- In Surah 51:49, the Qu'ran claims that Allah made everything in pairs. However, we know that there are several species of plants, animals, and monerons which reproduce asexually through parthenogenesis, and which have only one gender, or really no gender at all.
Reproduction in plants can be either sexual or asexual. So what about a flower that has both male and female organs, doesn't self-fertilization take place in it? The answer is that in such cases it is almost impossible for self-fertilization to take place. The flowers have adapted against that in many ways, which prevented them from doing that.
For example, the stigma will be covered with wax; pollen produced by the anther of the same flower cannot dissolve it while pollen of a completely different flower from the same species can do that. Other ways include having the stigma higher than the anther or having the anther in a group away from the stigma, which is in the middle.
Some plants produce seeds out of which a root and stem grow. Plant tissues are either primary or secondary; with the secondary being either vascular cambium or cortical; the former is either xylem or phloem while cortical tissues are either primary or secondary with the later being either cork or phelloderm. All of this is exemplifying pairing.
Roots could either be primary or secondary; ground or aerial, fixing plants or for storing food. Stems also contain the cortex and the pith and they carry leaves. The leaf is made up of a blade (lamina) and a petiole. Dicot leaves are either simple or compound. Compound leaves are 2 types; pinnates with the blades carried on both sides of the petiole or they can be palmate with all of them hanging at the tip of the petiole. Each blade has two surfaces in which stomata are found. Each stoma is surrounded by 2 guard cells.
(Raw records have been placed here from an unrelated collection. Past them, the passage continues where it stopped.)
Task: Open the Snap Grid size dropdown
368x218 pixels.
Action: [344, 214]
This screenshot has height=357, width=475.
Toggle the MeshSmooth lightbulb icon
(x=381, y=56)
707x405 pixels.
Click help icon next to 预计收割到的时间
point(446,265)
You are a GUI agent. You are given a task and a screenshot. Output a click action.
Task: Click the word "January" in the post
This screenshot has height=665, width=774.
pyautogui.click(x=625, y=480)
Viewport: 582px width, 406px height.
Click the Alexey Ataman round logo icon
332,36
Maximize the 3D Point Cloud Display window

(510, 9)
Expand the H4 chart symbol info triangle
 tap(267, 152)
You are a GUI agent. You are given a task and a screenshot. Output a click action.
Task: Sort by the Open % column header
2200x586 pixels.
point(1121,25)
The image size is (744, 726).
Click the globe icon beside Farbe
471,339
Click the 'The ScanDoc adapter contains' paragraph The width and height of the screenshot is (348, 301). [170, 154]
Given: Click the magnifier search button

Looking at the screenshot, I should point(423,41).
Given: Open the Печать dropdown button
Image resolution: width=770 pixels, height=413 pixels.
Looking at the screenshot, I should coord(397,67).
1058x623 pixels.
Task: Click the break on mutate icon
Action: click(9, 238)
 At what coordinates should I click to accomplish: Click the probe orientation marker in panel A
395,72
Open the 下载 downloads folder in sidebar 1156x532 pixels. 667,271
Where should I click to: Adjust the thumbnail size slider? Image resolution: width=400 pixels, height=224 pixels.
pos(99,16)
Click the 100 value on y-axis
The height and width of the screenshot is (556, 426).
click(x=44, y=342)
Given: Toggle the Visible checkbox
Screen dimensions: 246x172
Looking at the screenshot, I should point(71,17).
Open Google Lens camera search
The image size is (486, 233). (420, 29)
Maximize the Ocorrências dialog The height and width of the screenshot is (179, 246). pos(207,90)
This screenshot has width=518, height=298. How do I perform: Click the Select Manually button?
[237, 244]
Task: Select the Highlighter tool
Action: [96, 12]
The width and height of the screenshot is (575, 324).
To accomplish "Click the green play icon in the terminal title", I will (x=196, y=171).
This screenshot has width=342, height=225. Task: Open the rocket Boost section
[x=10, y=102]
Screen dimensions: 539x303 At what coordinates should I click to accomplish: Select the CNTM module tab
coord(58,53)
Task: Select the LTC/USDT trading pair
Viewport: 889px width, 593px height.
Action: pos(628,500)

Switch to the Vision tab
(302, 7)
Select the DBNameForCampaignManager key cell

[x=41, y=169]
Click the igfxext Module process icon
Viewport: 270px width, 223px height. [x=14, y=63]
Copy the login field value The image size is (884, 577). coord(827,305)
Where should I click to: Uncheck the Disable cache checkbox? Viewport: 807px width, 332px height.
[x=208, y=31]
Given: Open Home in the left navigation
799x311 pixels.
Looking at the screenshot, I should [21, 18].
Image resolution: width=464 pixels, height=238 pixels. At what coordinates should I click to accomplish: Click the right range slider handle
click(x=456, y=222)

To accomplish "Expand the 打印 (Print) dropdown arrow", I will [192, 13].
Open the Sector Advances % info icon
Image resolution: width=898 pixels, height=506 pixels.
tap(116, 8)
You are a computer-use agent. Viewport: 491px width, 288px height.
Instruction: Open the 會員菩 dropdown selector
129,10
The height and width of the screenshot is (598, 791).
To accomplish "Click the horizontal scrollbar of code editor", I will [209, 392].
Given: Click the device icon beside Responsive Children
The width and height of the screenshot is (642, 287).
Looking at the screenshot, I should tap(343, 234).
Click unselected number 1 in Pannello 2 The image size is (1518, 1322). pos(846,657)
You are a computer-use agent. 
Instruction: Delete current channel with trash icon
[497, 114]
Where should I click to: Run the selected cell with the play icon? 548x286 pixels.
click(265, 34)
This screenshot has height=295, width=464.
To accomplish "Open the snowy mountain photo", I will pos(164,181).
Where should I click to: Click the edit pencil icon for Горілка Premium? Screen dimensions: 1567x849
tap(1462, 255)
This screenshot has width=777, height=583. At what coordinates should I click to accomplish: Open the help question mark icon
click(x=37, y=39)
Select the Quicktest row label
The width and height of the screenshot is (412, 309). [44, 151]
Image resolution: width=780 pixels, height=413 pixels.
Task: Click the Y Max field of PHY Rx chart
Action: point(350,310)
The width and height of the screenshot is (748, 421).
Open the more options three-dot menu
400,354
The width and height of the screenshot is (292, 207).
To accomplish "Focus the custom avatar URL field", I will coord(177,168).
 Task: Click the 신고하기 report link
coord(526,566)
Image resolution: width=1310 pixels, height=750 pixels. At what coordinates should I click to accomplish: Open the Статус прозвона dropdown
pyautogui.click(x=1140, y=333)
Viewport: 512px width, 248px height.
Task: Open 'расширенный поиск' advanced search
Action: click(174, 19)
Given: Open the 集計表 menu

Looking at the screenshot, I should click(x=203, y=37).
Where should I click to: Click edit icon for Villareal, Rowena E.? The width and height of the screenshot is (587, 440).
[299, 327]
Green plants manufacture from simple compounds complex ones, examples of which are Carbohydrates, fats, proteins, and hormones. Auxins are plant hormones that elongate the stem. They also help fruits mature, cambium to grow and cells to be specialized. Here they are stimulatory. However, auxins do have inhibitory roles; they prevent lateral buds from growing. Plant hormones, therefore exemplify pairing.
Animals on the other hand are either symmetrical or asymmetrical. Symmetry is either bilateral or non-bilateral like radial or spherical. Animals could be unicellular which reproduce either sexually or asexually. Sexual reproduction involves a male and a female. Reproduction then is either sexual or asexual in animals as well as in plants.
Asexual reproduction could be in the form of fission whereby the body divides into two organisms. This form of reproduction implies numerical replication of DNA. DNA constitutes the major portion of the chromosome. DNA itself is composed of the two complimentary strands. Pairing is clear here. DNA is the origin of life because it is capable of making identical copies of itself and also because it contains definite information on the characteristics of the living organism. Here lies the origin of life and pairing is very clear in it. DNA itself is of two strands, each coming from one parent. DNA is negatively charged but covered with a positively charged protein. The two stands are attached together by chemical bonds between four nitrogen bases that exist in pairs: C and G, and A and T.
Honey bee is another example of said to be reproduction by natural parthenogenesis. The male bees – also known as drones – have only one function in the hive. Does anyone know what it is? When the queen bee first hatches, she has to be fertilised so that she can lay fertilised eggs that hatch into female worker bees. The worker bees are the ones that do all the work. It is the male drone bee that must fertilise the queen.
So after a day or two, the virgin queen flies out of the hive and high, high up into the sky, at least 20 metres or so, closely followed by all the drone bees. The drone bees have big eyes and big strong wings that enable them to fly after the queen. Now there are only a few hundred drones (compared with thousands of their sisters) and only five or six will be able to locate the queen and fly high enough to mate with her. Once they have mated with her, they fall back to earth, dead.
Once the queen has been mated she will be fertilised for the rest of her life and will never need mating again. All the remaining drone bees will fly back to the hive with the queen where they will live out the rest of their short life – which is only about four weeks – or until they get kicked out in early winter time. So, still there is a need for pairs.